Browser makers are moving toward tools that can do more than display web pages. A new wave of agentic features is being designed to take actions for users, including booking tickets or shopping for different items.
Google has now described how it plans to handle the security side of those capabilities in Chrome. The company previewed agentic capabilities on Chrome in September and said the features will roll out in the coming months.
Why Chrome’s Agentic Features Need Guardrails
Agentic browsing changes the security problem because the browser is no longer only helping a user find information. It may also be helping carry out a task. That can create practical risks if an agent clicks, types, navigates or shares information in ways that do not match what the user intended.
The source article points to two broad categories of harm: loss of data and loss of money. Those risks matter because agentic features can operate across websites, page elements and account-based services. A helpful agent therefore needs boundaries around what it can read, where it can act and when the user must step in.
Google’s approach is built around multiple checks rather than a single safety layer. The company described observer models, user consent, origin restrictions, URL investigation and prompt-injection defenses as parts of the system.
How Google Uses Models to Check the Agent
One core safeguard is a User Alignment Critic built using Gemini. Google said this critic examines the action items created by a planner model for a particular task. If the critic decides that the planned actions do not serve the user’s goal, it asks the planner model to rethink the strategy.
This is meant to create a review step between planning and action. The agent may create a sequence of steps, but another model checks whether those steps still align with the original user request.
Google also said the critic model only sees metadata of the proposed action. It does not see the actual web content. That distinction matters because the review model is being used to inspect the plan without receiving the full contents of the page.
Origin Limits Aim to Reduce Data Leaks
Google is also using Agent Origin Sets to limit what the agent can access. These sets separate origins into read-only origins and read-writeable origins.
A read-only origin is data that Gemini is permitted to consume content from. Google gave the example of a shopping site, where listings may be relevant to the user’s task but banner ads are not. The company also said the agent is only allowed to click or type on certain iframes of a page.
In practice, this means the agent is not treated as having equal access to every part of a website. Some page content can be read, some can be acted on, and some can be kept outside the agent’s available context.
“This delineation enforces that only data from a limited set of origins is available to the agent, and this data can only be passed on to the writable origins. This bounds the threat vector of cross-origin data leaks. This also gives the browser the ability to enforce some of that separation, such as by not even sending to the model data that is outside the readable set,” the company said in a blog post.
That design points to a larger theme in Chrome’s agentic security plan: the browser itself can enforce limits instead of relying only on the model to behave correctly.

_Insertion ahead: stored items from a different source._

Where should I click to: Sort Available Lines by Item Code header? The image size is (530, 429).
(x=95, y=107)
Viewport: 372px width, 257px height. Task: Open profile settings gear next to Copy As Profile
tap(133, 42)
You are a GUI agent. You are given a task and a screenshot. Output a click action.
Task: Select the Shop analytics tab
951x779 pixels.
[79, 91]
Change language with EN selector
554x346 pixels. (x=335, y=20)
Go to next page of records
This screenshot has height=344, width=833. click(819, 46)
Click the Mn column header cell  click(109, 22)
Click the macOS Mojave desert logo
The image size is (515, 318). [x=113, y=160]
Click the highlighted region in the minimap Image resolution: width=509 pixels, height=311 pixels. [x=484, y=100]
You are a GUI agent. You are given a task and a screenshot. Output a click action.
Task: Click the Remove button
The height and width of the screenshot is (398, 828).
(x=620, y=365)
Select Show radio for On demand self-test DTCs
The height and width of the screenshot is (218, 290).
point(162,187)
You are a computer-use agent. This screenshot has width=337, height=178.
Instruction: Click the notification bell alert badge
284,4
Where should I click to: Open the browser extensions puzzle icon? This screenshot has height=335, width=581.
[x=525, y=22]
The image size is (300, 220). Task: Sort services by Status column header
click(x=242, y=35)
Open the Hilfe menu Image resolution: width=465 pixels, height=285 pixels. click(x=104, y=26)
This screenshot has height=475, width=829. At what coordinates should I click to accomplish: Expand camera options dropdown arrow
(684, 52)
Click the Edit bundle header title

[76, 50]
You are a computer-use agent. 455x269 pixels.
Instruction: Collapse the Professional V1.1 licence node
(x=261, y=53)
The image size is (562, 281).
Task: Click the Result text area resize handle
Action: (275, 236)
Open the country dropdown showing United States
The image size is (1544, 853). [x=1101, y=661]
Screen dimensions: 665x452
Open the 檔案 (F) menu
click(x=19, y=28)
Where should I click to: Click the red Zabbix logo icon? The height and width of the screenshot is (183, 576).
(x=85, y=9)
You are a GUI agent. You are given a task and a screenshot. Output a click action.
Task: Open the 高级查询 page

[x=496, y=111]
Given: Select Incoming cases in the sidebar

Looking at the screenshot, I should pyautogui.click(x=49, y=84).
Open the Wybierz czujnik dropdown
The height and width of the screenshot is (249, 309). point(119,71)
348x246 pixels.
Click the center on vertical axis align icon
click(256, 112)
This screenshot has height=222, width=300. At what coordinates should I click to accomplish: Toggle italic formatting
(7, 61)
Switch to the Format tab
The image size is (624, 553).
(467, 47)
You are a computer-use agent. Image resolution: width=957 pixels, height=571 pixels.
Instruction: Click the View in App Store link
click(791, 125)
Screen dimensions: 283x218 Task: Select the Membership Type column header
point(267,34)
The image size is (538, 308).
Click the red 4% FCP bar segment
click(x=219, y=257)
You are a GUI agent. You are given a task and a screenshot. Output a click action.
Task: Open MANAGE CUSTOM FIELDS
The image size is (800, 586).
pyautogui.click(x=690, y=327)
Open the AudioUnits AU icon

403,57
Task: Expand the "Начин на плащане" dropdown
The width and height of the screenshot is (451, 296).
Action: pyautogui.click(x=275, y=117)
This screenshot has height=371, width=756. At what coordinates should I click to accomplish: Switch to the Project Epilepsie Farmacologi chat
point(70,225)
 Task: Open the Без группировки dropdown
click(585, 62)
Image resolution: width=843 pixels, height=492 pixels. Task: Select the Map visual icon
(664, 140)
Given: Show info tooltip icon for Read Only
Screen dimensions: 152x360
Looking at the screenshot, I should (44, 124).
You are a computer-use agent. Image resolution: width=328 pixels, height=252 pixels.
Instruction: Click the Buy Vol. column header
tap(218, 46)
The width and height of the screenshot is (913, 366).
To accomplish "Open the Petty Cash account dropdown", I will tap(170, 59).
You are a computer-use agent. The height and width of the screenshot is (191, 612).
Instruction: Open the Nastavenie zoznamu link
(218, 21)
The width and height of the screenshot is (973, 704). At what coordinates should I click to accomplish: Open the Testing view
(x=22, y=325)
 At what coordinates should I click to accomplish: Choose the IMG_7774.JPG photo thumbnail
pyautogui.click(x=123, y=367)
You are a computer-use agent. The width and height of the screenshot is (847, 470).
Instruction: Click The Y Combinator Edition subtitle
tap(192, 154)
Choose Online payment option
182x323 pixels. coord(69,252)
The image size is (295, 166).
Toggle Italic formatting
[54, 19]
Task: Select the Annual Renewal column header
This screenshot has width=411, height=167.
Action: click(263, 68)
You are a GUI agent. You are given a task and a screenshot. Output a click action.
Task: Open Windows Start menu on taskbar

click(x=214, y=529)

Consent Still Matters for Sensitive Actions
Google said it is also handing control back to users for sensitive tasks. If an agent tries to navigate to a sensitive site containing information such as banking or medical data, it asks the user first.
For sites that require sign-in, Chrome will ask the user for permission to use the password manager. Google said the agent’s model does not have exposure to password data.
The company also said users will be asked before actions such as making a purchase or sending a message. Those examples show where Google sees a clear need for human approval: moments when the action could have financial, personal or communication consequences.
Prompt Injection Is Part of the Threat Model
Google also said it has a prompt-injection classifier to prevent unwanted actions. Prompt injection is a concern for agentic browsing because an agent may encounter instructions embedded in web content while trying to complete a task.
The company said it is testing agentic capabilities against attacks created by researchers. That testing sits alongside the other controls: critic models, Agent Origin Sets, URL checks and user consent.
Google is not the only company focusing on this issue. The source article notes that AI browser makers are paying attention to security, and that earlier this month Perplexity released a new open source content detection model to prevent prompt injection attacks against agents.
The direction is clear from the facts Google shared: agentic browsers are being built with more than convenience in mind. If Chrome is going to act for users, Google is trying to define where the model can read, where it can write, when another model should challenge the plan and when the user must approve the next step.